* Exercise objective *
Set down a word-for-word copy of the data below, limited to the lines from the first through the line with "The height and width of the screenshot is (576, 1024).".

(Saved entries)
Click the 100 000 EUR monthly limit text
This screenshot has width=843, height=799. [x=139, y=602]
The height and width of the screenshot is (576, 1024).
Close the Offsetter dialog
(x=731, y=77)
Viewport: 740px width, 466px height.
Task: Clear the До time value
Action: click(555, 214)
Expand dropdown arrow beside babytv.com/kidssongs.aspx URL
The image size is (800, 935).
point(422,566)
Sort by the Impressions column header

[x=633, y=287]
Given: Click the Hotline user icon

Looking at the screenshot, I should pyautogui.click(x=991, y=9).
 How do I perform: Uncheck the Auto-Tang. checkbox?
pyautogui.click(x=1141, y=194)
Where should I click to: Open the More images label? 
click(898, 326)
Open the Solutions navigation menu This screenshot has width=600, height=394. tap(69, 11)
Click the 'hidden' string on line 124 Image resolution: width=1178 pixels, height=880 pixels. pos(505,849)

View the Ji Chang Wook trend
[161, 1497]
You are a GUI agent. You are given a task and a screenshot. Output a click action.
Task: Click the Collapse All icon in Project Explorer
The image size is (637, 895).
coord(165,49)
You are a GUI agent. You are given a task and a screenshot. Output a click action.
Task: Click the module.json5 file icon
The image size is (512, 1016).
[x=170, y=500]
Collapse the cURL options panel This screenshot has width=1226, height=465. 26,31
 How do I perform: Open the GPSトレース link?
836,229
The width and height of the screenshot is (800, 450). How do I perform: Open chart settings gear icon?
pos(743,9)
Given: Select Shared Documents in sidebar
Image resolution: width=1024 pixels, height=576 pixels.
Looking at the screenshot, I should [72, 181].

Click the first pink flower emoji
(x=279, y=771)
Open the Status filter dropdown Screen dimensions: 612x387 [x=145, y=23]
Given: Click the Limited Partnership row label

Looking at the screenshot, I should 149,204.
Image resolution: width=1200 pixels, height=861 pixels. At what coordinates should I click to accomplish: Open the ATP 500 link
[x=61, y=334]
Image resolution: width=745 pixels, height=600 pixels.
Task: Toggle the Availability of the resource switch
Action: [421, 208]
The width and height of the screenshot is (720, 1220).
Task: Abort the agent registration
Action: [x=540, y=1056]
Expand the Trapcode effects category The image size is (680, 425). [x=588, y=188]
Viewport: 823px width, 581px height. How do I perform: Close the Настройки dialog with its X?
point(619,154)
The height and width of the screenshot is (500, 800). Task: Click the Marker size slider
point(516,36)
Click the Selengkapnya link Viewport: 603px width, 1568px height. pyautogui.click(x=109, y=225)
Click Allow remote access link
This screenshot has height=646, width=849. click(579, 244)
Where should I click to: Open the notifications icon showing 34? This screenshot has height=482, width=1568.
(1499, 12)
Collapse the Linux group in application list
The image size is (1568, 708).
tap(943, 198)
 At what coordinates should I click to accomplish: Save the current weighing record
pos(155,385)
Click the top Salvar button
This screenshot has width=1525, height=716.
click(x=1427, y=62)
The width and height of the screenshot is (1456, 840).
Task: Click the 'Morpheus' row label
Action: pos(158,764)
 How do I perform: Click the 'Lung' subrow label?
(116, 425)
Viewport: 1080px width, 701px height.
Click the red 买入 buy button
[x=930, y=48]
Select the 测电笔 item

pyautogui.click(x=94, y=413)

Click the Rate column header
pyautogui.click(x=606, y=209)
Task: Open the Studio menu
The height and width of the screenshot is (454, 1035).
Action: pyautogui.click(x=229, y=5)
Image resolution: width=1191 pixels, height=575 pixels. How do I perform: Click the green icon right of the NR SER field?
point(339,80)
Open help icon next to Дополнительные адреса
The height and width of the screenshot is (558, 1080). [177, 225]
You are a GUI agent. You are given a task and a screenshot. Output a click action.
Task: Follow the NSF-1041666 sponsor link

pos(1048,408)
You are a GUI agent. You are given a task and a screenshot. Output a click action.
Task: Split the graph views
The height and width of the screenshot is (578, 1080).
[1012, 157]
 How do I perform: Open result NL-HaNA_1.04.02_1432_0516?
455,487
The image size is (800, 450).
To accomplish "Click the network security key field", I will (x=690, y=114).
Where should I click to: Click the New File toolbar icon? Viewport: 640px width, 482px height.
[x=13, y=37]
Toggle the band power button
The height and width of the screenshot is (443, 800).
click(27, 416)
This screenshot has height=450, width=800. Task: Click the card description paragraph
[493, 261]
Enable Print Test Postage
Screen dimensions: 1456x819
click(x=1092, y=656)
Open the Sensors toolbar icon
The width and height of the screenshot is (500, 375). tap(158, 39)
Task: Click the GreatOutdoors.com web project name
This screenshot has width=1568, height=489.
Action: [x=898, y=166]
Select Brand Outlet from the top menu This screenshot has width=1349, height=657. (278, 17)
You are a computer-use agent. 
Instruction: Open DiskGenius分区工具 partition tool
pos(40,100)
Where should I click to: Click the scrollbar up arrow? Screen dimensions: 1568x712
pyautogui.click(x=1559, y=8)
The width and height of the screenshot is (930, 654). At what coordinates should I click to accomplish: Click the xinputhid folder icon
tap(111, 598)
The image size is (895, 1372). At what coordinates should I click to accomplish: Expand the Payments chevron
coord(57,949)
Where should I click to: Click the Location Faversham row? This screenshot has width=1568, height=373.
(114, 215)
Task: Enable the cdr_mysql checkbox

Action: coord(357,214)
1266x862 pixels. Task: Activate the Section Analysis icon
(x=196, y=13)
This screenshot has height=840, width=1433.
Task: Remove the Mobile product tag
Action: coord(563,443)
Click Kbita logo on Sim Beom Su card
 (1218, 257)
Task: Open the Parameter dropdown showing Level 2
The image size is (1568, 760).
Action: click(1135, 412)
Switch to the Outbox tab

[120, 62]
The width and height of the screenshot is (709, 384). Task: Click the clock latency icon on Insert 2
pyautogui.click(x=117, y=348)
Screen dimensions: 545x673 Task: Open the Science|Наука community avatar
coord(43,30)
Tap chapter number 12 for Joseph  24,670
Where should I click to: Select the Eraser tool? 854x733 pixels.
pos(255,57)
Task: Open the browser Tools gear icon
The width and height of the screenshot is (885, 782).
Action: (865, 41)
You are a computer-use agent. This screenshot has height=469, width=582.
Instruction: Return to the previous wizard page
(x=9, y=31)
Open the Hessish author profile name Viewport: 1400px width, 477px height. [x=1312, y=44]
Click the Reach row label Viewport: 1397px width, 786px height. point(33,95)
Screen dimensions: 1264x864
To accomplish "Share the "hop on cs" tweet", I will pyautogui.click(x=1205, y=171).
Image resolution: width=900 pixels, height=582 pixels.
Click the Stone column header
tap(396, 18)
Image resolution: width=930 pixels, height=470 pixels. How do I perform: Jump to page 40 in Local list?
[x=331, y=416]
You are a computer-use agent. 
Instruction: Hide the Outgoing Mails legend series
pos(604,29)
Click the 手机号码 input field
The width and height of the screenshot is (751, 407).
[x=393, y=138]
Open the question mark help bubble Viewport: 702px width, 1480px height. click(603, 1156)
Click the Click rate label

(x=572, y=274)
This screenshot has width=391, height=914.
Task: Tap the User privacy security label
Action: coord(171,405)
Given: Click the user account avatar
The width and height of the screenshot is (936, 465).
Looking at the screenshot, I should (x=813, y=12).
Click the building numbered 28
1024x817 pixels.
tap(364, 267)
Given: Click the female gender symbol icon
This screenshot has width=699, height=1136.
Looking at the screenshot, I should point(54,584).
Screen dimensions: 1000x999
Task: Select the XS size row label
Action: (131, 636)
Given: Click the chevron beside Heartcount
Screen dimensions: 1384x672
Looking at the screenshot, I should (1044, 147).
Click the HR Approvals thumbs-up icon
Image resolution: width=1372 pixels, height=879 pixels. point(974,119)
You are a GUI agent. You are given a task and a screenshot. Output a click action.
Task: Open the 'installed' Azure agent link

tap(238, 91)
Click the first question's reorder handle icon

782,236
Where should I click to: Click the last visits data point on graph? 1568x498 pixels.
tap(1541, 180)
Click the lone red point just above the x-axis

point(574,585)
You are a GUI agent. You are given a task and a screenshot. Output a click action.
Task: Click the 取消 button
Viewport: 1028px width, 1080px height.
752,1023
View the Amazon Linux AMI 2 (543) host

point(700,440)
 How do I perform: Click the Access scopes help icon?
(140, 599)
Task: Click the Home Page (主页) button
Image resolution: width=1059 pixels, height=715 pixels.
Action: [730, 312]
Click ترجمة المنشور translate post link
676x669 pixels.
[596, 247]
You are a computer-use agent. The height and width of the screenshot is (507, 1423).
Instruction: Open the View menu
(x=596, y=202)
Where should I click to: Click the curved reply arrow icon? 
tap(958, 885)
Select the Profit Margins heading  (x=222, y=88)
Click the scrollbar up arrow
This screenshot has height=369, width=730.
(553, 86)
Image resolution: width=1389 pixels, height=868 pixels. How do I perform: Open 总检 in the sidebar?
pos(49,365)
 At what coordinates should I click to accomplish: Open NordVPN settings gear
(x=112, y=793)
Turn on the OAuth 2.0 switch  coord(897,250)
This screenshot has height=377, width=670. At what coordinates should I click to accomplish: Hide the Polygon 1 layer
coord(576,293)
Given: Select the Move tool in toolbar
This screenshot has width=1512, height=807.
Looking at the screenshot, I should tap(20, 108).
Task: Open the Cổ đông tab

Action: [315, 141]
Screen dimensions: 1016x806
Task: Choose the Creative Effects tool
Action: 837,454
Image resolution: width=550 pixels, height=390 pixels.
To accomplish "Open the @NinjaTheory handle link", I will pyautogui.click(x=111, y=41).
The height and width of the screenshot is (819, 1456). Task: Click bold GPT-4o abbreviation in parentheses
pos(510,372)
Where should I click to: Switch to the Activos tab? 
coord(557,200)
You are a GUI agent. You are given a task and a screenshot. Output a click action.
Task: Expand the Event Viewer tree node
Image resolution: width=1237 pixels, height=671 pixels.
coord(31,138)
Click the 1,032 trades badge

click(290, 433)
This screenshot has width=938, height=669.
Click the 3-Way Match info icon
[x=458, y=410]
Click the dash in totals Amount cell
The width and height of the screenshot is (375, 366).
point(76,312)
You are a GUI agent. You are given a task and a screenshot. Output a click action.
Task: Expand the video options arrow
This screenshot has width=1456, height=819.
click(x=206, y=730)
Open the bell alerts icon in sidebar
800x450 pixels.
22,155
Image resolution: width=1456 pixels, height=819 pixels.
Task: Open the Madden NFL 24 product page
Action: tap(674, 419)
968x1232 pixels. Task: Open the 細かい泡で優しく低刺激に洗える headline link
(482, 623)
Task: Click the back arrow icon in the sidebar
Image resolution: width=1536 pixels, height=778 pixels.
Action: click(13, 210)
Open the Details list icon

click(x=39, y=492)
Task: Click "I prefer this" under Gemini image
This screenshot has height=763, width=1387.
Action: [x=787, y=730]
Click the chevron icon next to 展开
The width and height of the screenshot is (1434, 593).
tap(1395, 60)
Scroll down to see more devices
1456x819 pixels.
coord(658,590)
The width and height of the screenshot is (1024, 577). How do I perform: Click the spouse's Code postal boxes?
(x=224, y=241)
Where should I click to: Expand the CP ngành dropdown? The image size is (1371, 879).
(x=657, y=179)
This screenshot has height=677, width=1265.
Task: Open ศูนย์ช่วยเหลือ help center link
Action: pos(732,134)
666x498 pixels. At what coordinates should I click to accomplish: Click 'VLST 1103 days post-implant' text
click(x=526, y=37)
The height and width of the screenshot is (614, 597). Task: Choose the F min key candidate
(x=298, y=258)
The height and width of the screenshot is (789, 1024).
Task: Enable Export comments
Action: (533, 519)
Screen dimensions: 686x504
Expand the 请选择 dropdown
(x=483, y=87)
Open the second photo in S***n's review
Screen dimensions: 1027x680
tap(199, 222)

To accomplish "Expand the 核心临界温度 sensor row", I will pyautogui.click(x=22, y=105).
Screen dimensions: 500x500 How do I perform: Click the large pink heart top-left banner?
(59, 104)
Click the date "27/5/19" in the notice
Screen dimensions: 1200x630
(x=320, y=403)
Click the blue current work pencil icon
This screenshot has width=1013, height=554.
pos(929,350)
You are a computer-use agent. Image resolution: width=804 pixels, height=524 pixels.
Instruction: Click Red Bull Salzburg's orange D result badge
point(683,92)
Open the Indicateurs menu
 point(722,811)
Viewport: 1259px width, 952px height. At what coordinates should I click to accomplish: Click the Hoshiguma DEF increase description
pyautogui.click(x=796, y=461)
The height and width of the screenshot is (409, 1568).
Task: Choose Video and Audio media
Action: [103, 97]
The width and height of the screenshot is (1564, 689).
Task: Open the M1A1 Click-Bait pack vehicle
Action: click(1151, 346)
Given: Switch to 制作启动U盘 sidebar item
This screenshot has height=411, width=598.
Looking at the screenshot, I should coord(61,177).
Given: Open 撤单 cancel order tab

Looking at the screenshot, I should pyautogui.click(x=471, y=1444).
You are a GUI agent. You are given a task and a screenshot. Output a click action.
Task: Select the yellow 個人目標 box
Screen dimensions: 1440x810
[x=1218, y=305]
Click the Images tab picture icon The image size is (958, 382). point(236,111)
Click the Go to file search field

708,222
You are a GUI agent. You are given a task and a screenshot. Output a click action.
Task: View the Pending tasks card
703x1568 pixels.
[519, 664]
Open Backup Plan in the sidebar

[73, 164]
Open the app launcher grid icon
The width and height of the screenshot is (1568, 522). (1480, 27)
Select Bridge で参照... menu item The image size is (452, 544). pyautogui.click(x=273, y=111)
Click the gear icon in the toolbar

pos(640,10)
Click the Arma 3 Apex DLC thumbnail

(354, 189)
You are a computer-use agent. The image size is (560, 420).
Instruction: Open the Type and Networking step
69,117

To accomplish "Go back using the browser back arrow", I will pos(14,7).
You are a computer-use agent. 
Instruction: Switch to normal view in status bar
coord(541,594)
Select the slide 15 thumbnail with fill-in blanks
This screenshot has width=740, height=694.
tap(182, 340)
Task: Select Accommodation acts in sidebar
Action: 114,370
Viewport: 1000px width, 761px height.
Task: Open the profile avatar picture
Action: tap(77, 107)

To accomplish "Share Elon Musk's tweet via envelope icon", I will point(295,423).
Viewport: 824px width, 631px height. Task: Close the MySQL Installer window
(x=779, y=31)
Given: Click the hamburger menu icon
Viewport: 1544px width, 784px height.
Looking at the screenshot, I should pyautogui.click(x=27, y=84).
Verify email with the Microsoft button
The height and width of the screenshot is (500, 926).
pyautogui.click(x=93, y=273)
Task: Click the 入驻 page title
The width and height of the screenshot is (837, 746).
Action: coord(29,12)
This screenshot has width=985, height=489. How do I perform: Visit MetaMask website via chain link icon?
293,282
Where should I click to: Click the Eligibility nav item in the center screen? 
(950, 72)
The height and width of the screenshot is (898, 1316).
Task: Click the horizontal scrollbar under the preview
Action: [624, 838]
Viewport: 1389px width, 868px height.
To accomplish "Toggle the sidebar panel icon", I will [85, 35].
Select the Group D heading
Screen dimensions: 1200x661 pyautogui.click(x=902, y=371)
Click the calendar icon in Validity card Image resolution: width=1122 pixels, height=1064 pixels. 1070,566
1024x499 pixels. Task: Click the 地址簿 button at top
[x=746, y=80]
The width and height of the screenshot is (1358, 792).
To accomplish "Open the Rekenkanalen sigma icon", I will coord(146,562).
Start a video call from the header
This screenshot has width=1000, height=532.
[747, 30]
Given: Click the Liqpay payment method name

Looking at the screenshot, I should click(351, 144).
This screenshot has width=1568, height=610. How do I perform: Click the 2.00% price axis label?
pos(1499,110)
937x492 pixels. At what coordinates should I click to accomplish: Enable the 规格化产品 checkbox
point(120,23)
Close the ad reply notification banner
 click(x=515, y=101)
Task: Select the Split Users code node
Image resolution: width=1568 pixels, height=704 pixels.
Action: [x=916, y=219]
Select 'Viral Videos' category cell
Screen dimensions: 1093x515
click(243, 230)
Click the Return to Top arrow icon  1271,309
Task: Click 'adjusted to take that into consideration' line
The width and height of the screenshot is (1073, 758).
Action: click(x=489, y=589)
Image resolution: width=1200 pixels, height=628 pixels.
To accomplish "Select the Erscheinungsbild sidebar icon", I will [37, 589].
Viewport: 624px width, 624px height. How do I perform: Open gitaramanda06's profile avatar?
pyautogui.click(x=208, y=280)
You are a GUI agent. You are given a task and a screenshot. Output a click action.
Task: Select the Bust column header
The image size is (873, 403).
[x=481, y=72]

* Solution to this problem *
Click the 100 000 EUR monthly limit text
This screenshot has width=843, height=799. [x=139, y=602]
The height and width of the screenshot is (576, 1024).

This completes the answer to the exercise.